In any case, if maquiladora production and trade were linked to NAFTA, their importance for modeling NAFTA's impacts would be markedly different than if NAFTA did not influence a large portion of U.S.–Mexico trade. For example, if maquiladora activity is not affected by NAFTA, perhaps estimates of NAFTA's impact on U.S.–Mexico trade ought to use data that doesn't include maquiladora trade.

Also, even though as of January 1, 2001, maquiladoras have been phased out as a phenomenon separate from NAFTA, they may deserve quite different modeling and policy consideration if they are indeed linked to the agreement. We can only measure these links while it is still statistically possible to consider maquiladoras as separate entities. Chart 2, which shows the ratio of maquiladora exports to total Mexican exports, demonstrates how important these implications may be. Trade is a complicated process. So are changes in trade policy.

What Is a Maquiladora?

A maquiladora is a labor-intensive assembly operation. In its simplest organizational form, a Mexican maquiladora plant imports inputs from a foreign country—most typically the United States—processes these inputs and ships them back to the country of origin, sometimes for more processing and almost surely for marketing.

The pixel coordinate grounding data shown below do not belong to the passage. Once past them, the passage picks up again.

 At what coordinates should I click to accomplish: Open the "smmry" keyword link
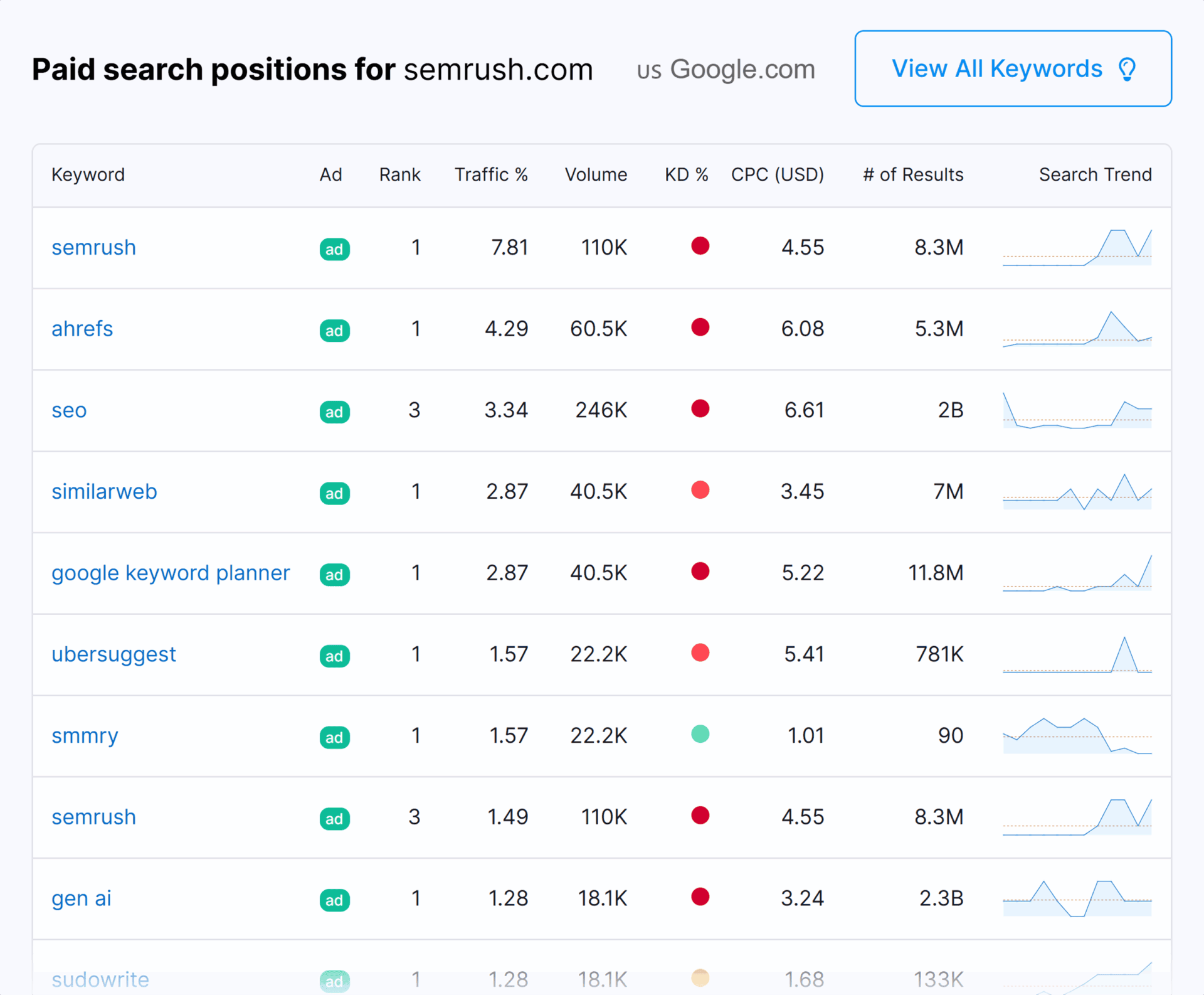[85, 735]
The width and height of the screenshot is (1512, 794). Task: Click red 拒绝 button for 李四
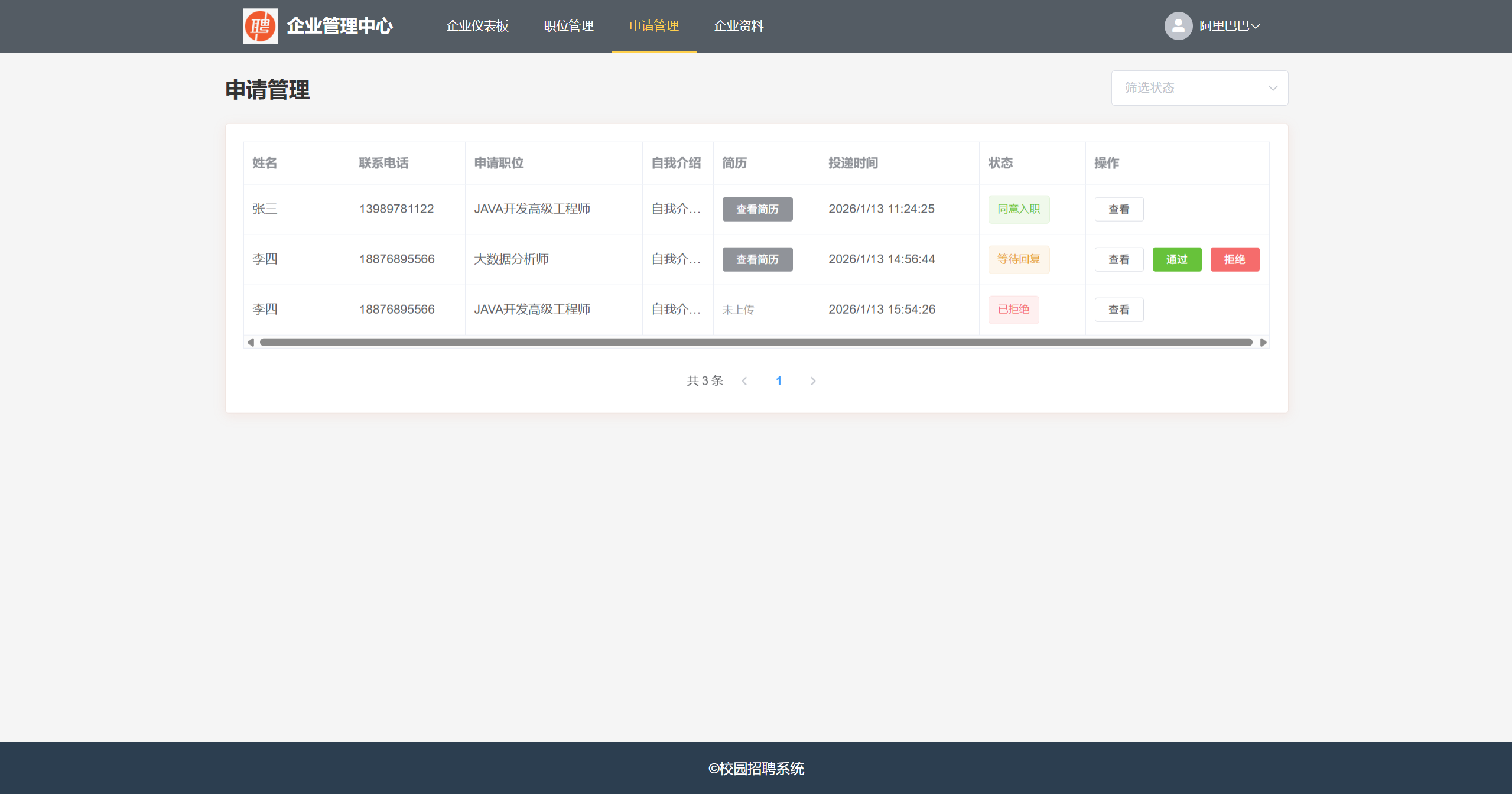click(x=1234, y=259)
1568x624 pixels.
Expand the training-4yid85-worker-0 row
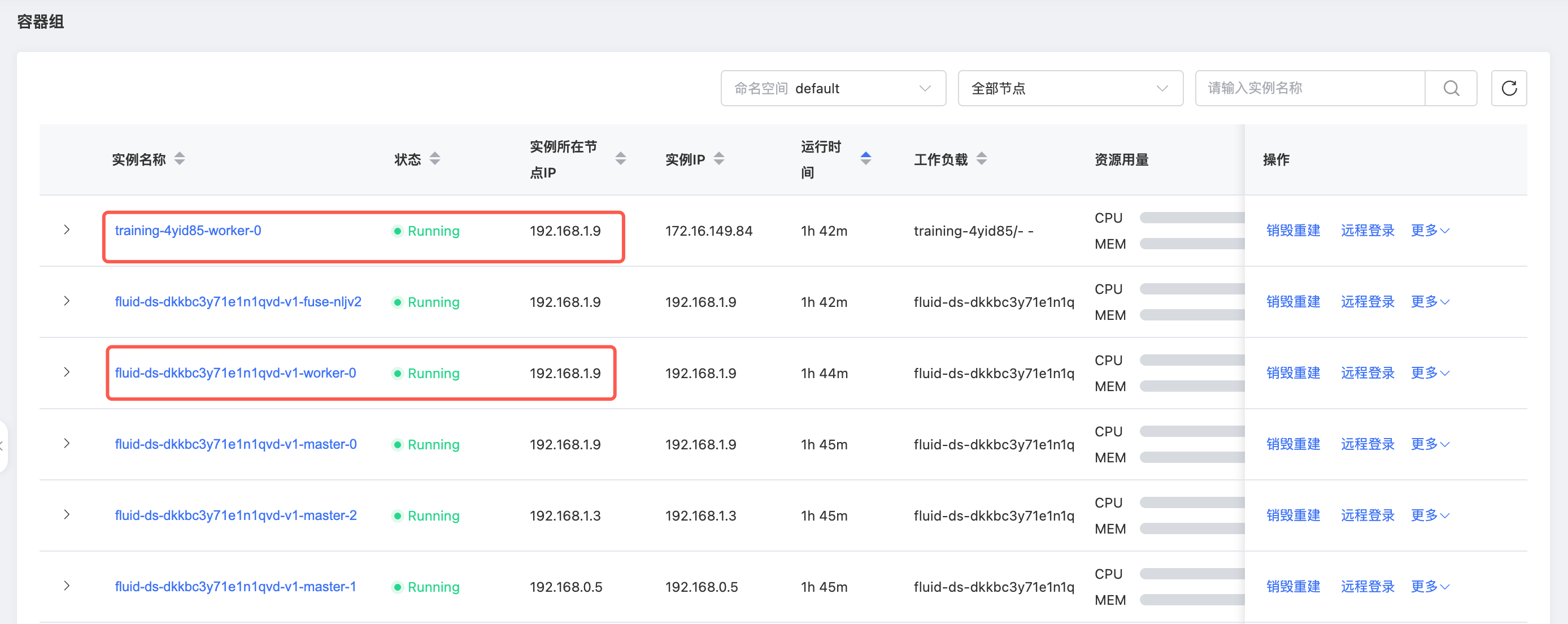click(66, 231)
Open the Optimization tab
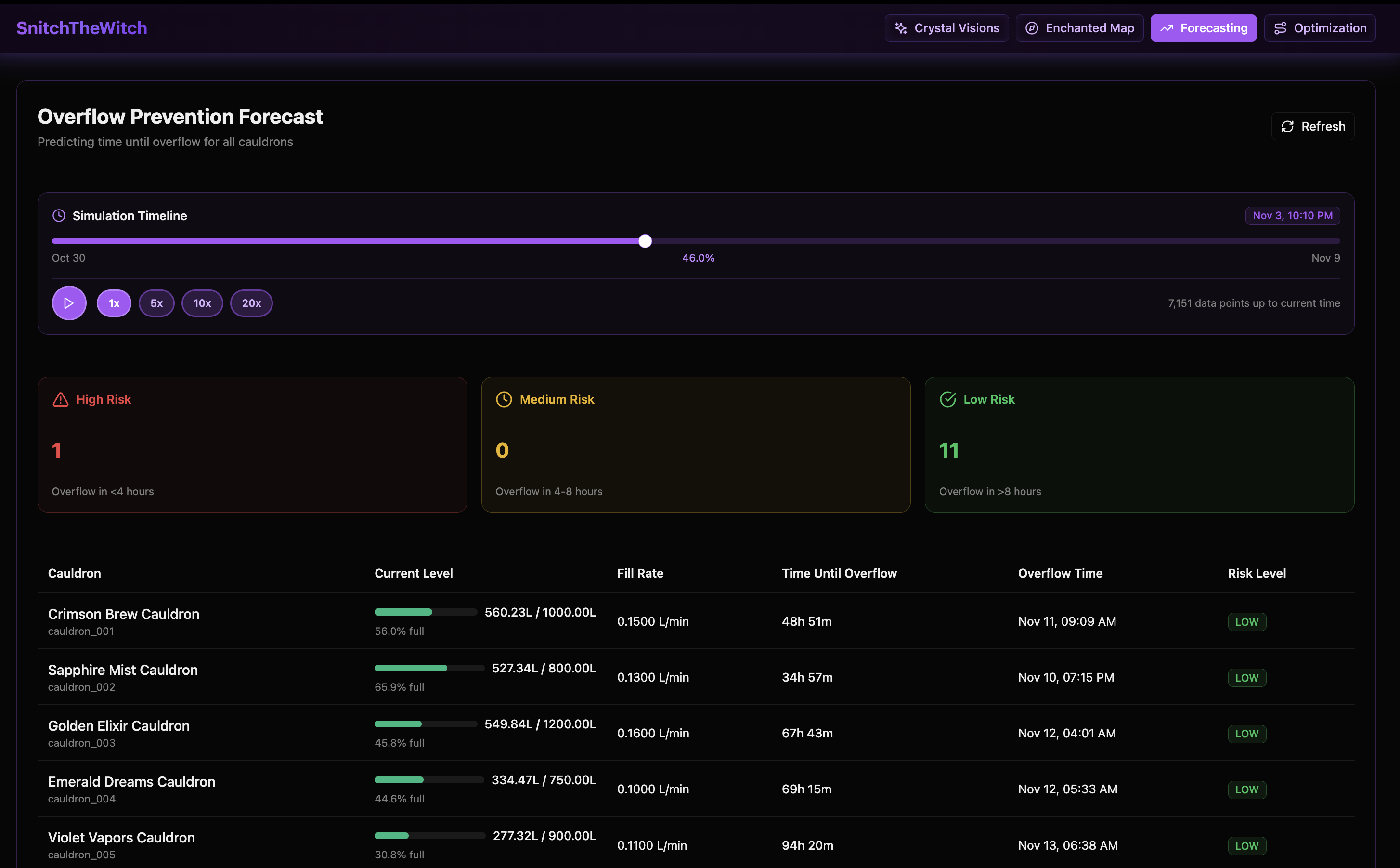The width and height of the screenshot is (1400, 868). (x=1319, y=28)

The maquiladora program itself permits the inputs and the machinery used to process them to enter Mexico without payment of import tariffs. On the return to the country of origin, again most typically the United States, the shipper pays only such return import duties as are applicable to the value added by the manufacturing process in Mexico. The return trip is not under the jurisdiction of the maquiladora program. The tariff arrangements involve the law of the country to which the processed product is reshipped. Even though most Mexican maquiladora activity entails shipments from and to the United States, it is important to emphasize that other nations are permitted to operate under the maquiladora program.


About the Authors

Gruben is a vice president and director of the Center for Latin American Economics, and Kiser is an associate economist and coordinator of the center at the Federal Reserve Bank of Dallas.

Notes

  1. Within the maquiladora industry and more generally along the U.S.–Mexico border, the terms in-bond plant, maquila, maquiladora, maquiladora de exportación and twin plant are treated as synonymous. We accordingly use these terms interchangeably. For a brief description of the industry, see the box titled "What Is a Maquiladora?"
     
  2. Francisco Carrada-Bravo, "Business Education and Joint Enterprise in the NAFTA Countries," Working Paper, Department of World Business, Thunderbird—The American Graduate School of International Management (Glendale, Ariz., 1998).
     
  3. Nancy San Martin, "Overworked and Underage," Dallas Morning News, March 5, 2000, pp. A1, A31–A33.
     
  4. John A. Balla, "Data Transfer: What's New?" Twin Plant News, November 1998, pp. 55–56.
     
  5. Ralph J. Watkins, "Implications of the North American Free Trade Agreement for Mexico's Maquiladora Industry and the Use of the Production Sharing Tariff Provision," in Production Sharing: U.S. Imports Under Harmonized Provisions 9802.00.60 and 9802.00.80, 1989–1992 (Washington, D.C.: U.S. International Trade Commission, 1994).
     
  6. Elsie L. Echeverri-Carroll, "Industrial Restructuring of the Electronics Industry in Guadalajara, Mexico: From Protectionism to Free Trade," Bureau of Business Research, University of Texas (Austin, 1999).
     
  7. Textile and apparel products historically entered the United States under special trade restrictions. Liberalization of such trade has also had to be specific to such products. For apparel that had entered under 9802.00.80, only the value of U.S.-cut fabric pieces and U.S.-made fasteners, such as buttons and zippers, came in free of duty. Under 9802.00.90, the value added in Mexico, including labor and overhead, also enters the United States duty-free. For additional discussion, see Production Sharing: Use of U.S. Components and Materials in Foreign Assembly Operations, 1995–1998, USITC Publication 3265 (Washington, D.C.: U.S. International Trade Commission, December 1999).
     
  8. Three general categories of U.S. tariff policy historically applied to imports of maquiladora products. The first (Harmonization Tariff Schedule 9802.00.60) permits the importation of "fabricated" but unfinished metal products processed abroad. Duties are assessed on the value added in Mexico rather than by levying an import tariff on the product's total value. The products are required to have been processed in the United States before being sent abroad. Products in this category must be further processed in the United States upon their return. The second of the three categories (Harmonization Tariff Schedule 9802.00.80) allows an article assembled in Mexico from U.S.-made components to be exempt from import duties on the value of these components. These products need not involve metal components. The third category is the most generous. If the goods assembled or manufactured in Mexico contain at least 35 percent Mexican content upon import into the United States, they are eligible for treatment under the U.S. Generalized System of Preferences, or GSP. Mexican GSP-eligible items may enter the United States duty-free.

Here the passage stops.